We used an oddball test platform comprising an Intel D975XBX motherboard with a Pentium D processor running at 3.46GHz. It has two cores with Hyper-threading to give four virtual cores but it’s a toasty beast that draws over 100W. In addition, we used 2GB of PC2-6400 Kingston Hyper X memory and a WD150 Raptor hard drive. We ran Windows XP Pro SP2 with Catalyst 7.2 drivers.

Let’s take a quick look at the Sapphire package. Naturally, the GT has dual DVI outputs as well as s-video so you get two DVI-to-VGA adaptors, an s-video extension cable, an s-video-to-composite adaptor, a composite cable and an s-video-to-component adaptor cable. The GT requires a single six-pin PCI Express power connector and Sapphire includes an adaptor so you can employ a regular four-pin Molex connector, just in case your power supply doesn’t have a suitable connector.

Sapphire Radeon X1950 GT

In addition to the driver CD you get PowerDVD 6 and Just Cause which looks as though it might be based on Revolution.

Testing started badly.

The single-slot Sapphire GT roared into life and once the Catalyst drivers had installed the fan continued to roar. We used Riva Tuner to check what was going on and found that the fan was spinning at 81 per cent of maximum speed. We manually adjusted the speed to 50 per cent and found that the GT didn’t go over 50°C even when it was working hard. Dropping the fan speed further, to 40 per cent, raised the temperature by five degrees.

Sapphire Radeon X1950 GT - the box

We put in a call to Sapphire and were told that our samples must have a development BIOS so a quick email later and we had an updated BIOS which took seconds to install and all was well. Suddenly, the graphics card was quieter than the processor cooler, which is how we like things to be.

Testing a single GT gave respectable figures in all departments, although performance started to suffer when we enabled 4x anti-aliasing. Performance is about 20 per cent lower than the Pro so naturally enough our thoughts turned to overclocking, especially when we read claims that the GT can be made to run as faster than a Pro, getting up to a core speed of 608MHz and 1486MHz memory.
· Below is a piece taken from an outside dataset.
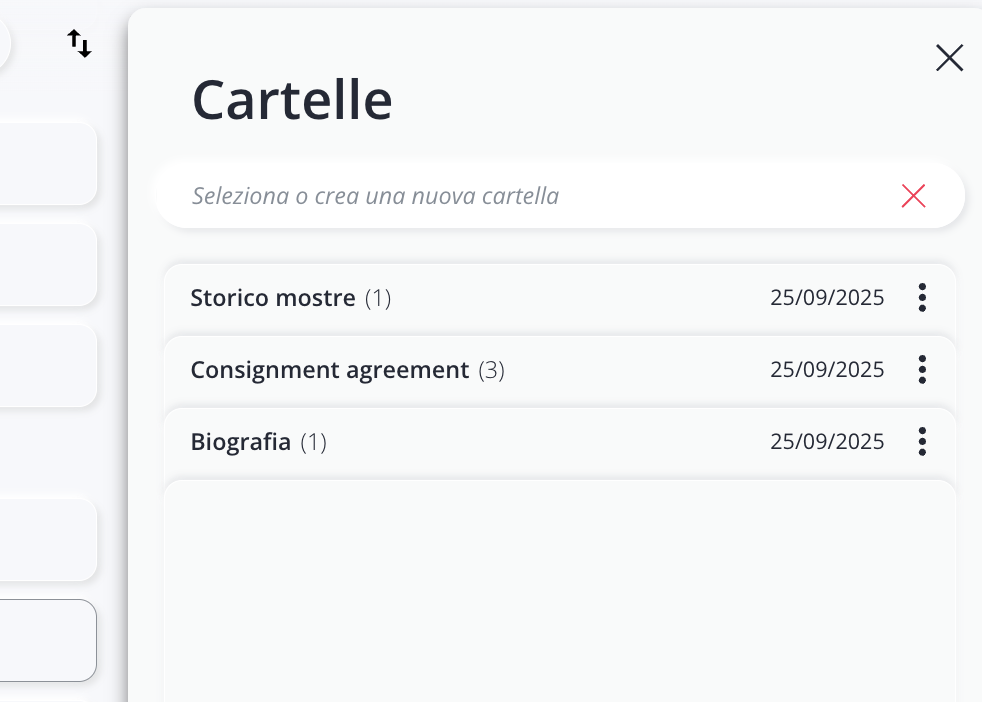Click the date on Consignment agreement row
We installed ATITool 0.27 Beta 1 and tried to raise the core and memory clocks and immediately caused the PC to restart, not once but several times. The moral of this tale is that the 1950 GT is not a Pro in a different box, but is instead a chip that has failed to make the grade as a Pro. If you get lucky then all well and good but don’t go banking on an easy overclock.

3DMark06 1.1 Benchmark Results
Sapphire Radeon X1950 GT - 3DMark06
Bigger bars are better

Far Cry 1.4 Benchmark Results
Sapphire Radeon X1950 GT - Far Cry
Bigger bars are better

We fell back on Plan B and installed a second GT in CrossFire mode, which worked flawlessly. As ever some games and benchmarks respond to the second graphics card while others show no benefit. 3DMark06 jumped by a healthy margin, Far Cry didn’t change at all, FEAR: Extraction Point gained about 25 per cent and Half Life 2 edged up by a moderate amount.

FEAR: Extraction Point Benchmark Results
Sapphire Radeon X1950 GT - FEAR
Bigger bars are better

Half-life 2: Lost Coast Benchmark Results
Sapphire Radeon X1950 GT - Half-life 2
Bigger bars are better

We were impressed by the results but we’d expect something good from £200 of graphics card, whether it comes in one card or two. The upshot is that that we can consign the original Master/Slave CrossFire arrangement to history, along with the wretched external cables. Internal CrossFire is the only type to go for, and anyone who is interested in a budget graphics card should strongly consider the X1950 GT. The Pro is better and barely more expensive but if you’re on a tight budget this £99 wonder may do the trick.

Verdict

We all know that the days of Radeon X1950 are numbered as the X2000 series is just around the corner, but never mind that. The £99 GT delivers the goods and deserves a place on your short list for a gaming or Vista-inspired graphics upgrade.